Jika perusahaan tersebut melanggar aturan yang sudah diberlakukan dalam lelang, maka keempat instansi tersebut tak akan segan untuk menjatuhkan sanksi hukum.

"Ini hanya boleh untuk industri. Nanti kalau dia melanggar ya sudah ada aturannya. Nanti ada sanksinyalah. Ada larangan-larangan tidak boleh mengedarkan barang-barang yang tidak boleh dikonsumsi, kan ada sanksinya. Detailnya kami belum tahu, nanti kami akan koordinasi sanksi-sanksinya. Yang pasti sanksi hukum pasti ada," pungkas Tri.

4. Beras Busuk Dilelang Murah, Bulog Minta Sri Mulyani Bayar Selisih Penjualan

Sebanyak 20.367 ton CBP yang resmi dilelang Bulog ditawarkan dengan harga dasar Rp 23,75 miliar. Menurut perhitungan detikcom, dari 20.000 ton beras tersebut dilelang dengan harga Rp 1.165/kg. Padahal, sebelumnya Direktur Utama (Dirut) Bulog Budi Waseso (Buwas) mengatakan bahwa pihaknya membayar Rp 8.100/kg ketika menyerap beras tersebut.

Untuk itu, pihaknya telah menyampaikan surat permintaan penggantian selisih hasil lelang kepada Menteri Keuangan Sri Mulyani Indrawati.

"Per kg itu kita sewaktu serap Rp 8.100. Persoalannya hanya satu, biaya selisih pengganti ada di siapa? Nah sekarang sudah dijawab Menkeu. Menkeu akan mengalokasikan sesuai hasil lelang laku berapa, selisih berapa, itu akan diganti oleh negara," papar Buwas usai menghadiri rapat koordinasi pembahasan tentang pangan di kantor Kemenko Perekonomian, Jakarta, Rabu (18/12/2019).

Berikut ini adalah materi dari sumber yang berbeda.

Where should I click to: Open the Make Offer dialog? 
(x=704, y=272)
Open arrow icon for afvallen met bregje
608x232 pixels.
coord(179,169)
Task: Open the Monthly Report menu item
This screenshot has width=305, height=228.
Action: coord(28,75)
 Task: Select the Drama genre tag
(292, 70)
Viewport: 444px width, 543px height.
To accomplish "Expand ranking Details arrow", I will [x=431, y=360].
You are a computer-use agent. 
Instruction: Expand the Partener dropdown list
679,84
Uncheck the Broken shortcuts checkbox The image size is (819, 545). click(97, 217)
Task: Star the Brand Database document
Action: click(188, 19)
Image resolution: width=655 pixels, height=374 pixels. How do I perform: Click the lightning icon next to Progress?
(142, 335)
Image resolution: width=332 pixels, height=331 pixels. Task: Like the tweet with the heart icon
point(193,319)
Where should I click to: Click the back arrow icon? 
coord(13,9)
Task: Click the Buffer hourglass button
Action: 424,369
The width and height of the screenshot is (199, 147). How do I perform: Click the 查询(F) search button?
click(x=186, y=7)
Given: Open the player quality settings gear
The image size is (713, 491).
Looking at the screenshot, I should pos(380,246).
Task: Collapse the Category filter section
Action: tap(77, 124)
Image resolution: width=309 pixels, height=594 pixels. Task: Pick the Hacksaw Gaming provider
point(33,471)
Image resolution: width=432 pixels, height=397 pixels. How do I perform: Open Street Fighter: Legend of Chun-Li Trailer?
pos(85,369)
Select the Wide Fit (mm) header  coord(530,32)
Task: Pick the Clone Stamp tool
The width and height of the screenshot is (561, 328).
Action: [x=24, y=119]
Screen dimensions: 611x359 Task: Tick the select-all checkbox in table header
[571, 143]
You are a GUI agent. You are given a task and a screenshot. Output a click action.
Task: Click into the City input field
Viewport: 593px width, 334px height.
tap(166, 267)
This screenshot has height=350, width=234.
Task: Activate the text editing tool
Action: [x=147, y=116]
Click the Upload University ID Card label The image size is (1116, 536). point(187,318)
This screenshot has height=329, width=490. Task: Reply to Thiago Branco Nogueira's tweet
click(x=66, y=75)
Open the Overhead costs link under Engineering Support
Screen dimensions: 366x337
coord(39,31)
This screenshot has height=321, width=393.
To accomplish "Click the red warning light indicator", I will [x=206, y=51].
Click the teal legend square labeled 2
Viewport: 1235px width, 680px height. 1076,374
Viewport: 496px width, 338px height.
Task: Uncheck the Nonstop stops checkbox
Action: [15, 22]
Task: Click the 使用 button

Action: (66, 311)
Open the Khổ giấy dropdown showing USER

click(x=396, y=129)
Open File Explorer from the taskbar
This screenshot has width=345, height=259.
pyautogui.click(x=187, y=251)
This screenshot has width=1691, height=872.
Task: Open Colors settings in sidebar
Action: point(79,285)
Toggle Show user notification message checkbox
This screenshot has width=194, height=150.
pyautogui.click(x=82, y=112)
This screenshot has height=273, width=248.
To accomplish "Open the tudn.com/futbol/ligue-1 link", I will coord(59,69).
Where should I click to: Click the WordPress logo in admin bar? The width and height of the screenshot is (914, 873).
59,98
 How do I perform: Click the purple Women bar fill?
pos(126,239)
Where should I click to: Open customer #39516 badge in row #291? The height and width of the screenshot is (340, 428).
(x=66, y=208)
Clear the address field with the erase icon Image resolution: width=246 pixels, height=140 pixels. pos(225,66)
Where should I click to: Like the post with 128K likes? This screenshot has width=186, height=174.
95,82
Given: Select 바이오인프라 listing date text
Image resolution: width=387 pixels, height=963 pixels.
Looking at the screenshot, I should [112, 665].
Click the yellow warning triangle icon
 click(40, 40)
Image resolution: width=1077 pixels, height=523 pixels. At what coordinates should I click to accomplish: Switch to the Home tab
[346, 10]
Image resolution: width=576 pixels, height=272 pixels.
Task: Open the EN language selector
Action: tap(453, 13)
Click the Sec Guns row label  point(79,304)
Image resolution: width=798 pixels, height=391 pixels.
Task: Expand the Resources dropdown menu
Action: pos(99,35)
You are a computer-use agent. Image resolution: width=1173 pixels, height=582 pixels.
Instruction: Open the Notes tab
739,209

Masalahnya di Kementerian Keuangan (Kemenkeu) belum ada aturan untuk menganggarkan ganti rugi tersebut. Saat ini Kemenkeu melalui Badan Kebijakan Fiskal (BKF) masih dalam tahap mengkaji payung hukum tersebut. Itu menurutnya bakal memakan waktu.

Lebih lanjut, Sri Mulyani merespons permintaan Perum Bulog untuk diberikan ganti rugi atas beras 20 ribu ton yang terancam di-disposal atau dibuang.

Dirinya mengatakan akan membahas hal tersebut saat rapat nanti dengan Menteri Koordinator Perekonomian Airlangga Hartarto. Dia belum mengetahui detail permintaan dari Perum Bulog. Mantan Direktur Pelaksana Bank Dunia itu pun belum bisa memberikan keterangan lebih jauh.

"Nanti kita lihat kalau sudah dirapatkan di Menko ya. Saya lihat semuanya," kata Sri Mulyani di kantornya, Jakarta Pusat, 29 November 2019.

5. Sedih! Gara-gara Impor Beras, Bulog Berutang Rp 28 T

Perum Bulog mencatatkan utang perusahaan sebesar Rp 28 triliun. Utang tersebut berasal dari penugasan pemerintah yakni menyerap beras petani, atau pun impor beras dalam mengisi CBP. Dalam hal ini, keuangan Bulog yang jadi jaminannya.

"Kita dapat penugasan dari negara untuk impor beras contohnya, ini kan beras CBP, tapi yang mengimpor dan membeli Bulog, uangnya pinjam, utangnya Bulog. Ini masalah besar, karena nilainya triliunan dan bunganya komersial. Sedangkan CBP ini tidak bisa kita jual belikan kecuali ada penugasan," ungkap Buwas kata Buwas dalam acara Ngopi BUMN, di kantor Kementerian BUMN, Jakarta, Jumat (1/11/2019).

Belum lagi bunga pinjaman daru bank yang harus dibayar Bulog. Asisten Deputi Usaha Industri Agro dan Farmasi Kementerian BUMN Agus Suharyono mengatakan, Bulog harus berhadapan dengan bunga pinjaman Rp 10 miliar setiap harinya.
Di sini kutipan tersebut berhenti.